| Excerto do texto |

Mas será que este diagnóstico tão sombrio retrata mais uma visão pessoal do que uma situação geral? Teremos (quase) todos a capacidade de análise pela negativa porque nos educaram sem valorizarem o nosso positivo? Estaremos, de facto, condenados a deixar este mundo pior do que quando o encontramos? Até que ponto irá – pela acomodação e/ou pela desmotivação – a capacidade de resistência para não desistirmos, seja qual for a dificuldade, interior ou exterior?
* Subjugados pelo medo ou pela ignorância?
Causou alguma estranheza a recente observação de um anterior Presidente da República Portuguesa em ter dito que estamos a ser vencidos pelo medo, sendo este difundido nas mais variadas instâncias e até por agentes quase insuspeitos. De facto, o medo está palpável no nosso tempo e quantos/as dele se servem para aprisionar os outros, sabem-no ardilosamente.

| Dados extraídos |
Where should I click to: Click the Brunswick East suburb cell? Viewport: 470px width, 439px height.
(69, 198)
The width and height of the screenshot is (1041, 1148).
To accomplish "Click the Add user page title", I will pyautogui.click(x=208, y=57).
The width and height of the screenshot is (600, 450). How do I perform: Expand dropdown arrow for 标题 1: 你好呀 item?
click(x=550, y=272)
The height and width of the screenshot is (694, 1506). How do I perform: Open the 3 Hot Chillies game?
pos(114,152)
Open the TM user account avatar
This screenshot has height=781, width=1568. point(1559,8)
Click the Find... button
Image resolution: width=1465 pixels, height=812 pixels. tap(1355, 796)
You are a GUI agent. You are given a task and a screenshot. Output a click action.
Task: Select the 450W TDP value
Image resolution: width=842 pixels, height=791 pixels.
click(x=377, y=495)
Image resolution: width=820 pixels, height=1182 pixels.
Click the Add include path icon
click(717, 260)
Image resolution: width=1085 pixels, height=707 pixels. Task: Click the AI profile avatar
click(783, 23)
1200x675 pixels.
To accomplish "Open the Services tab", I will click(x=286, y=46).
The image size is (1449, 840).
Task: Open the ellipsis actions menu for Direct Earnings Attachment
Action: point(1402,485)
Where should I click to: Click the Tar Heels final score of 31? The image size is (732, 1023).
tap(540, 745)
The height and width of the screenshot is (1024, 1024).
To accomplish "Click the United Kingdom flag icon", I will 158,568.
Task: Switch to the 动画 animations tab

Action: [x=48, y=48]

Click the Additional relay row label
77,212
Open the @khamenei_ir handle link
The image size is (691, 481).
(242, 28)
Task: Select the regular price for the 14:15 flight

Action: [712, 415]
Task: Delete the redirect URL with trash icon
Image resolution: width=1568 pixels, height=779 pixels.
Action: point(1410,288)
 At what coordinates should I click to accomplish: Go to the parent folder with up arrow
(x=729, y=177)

| Instrução |
Apresente a continuação do texto sobre o medo e a desmotivação no nosso tempo, a partir da última frase transcrita. Os itens provêm de uma fonte distinta da do excerto.

| Resposta |
Há, com efeito, uma panóplia de situações em que o medo – físico, psicológico/afectivo, moral/social, espiritual/religioso – é a melhor arma de subordinação de uns tantos sobre outros. Quantas vidas são coarctadas pela simples afronta do medo. Quantas personalidades amesquinhadas porque amordaçadas pelo medo. Quantas mentalidades instrumentalizadas pela paralisia criada pelo medo.
- Não será que muitas famílias – marido/esposa, pais/filhos, irmãos/tios, avós/netos – se conduzem mais pelo medo do que pela confiança e a ternura?
- Não será que muitas das relações de trabalho – sobretudo nesta fase de incerteza e de insegurança – são abespinhadas pela incerteza do futuro?
- Não será que muitos crentes – particularmente quando a ignorância reina e o oportunismo se insinua – fazem com que Deus se pareça ‘uma espécie de chapéu de aba larga’, ao Qual recorrem só nas horas de dificuldade?
Temos de sacudir, urgentemente, tantos sinais de medo, alicerçando-nos, progressivamente, na esperança... cristã.
* Debandar: arma dos fracos ou recurso dos espertos?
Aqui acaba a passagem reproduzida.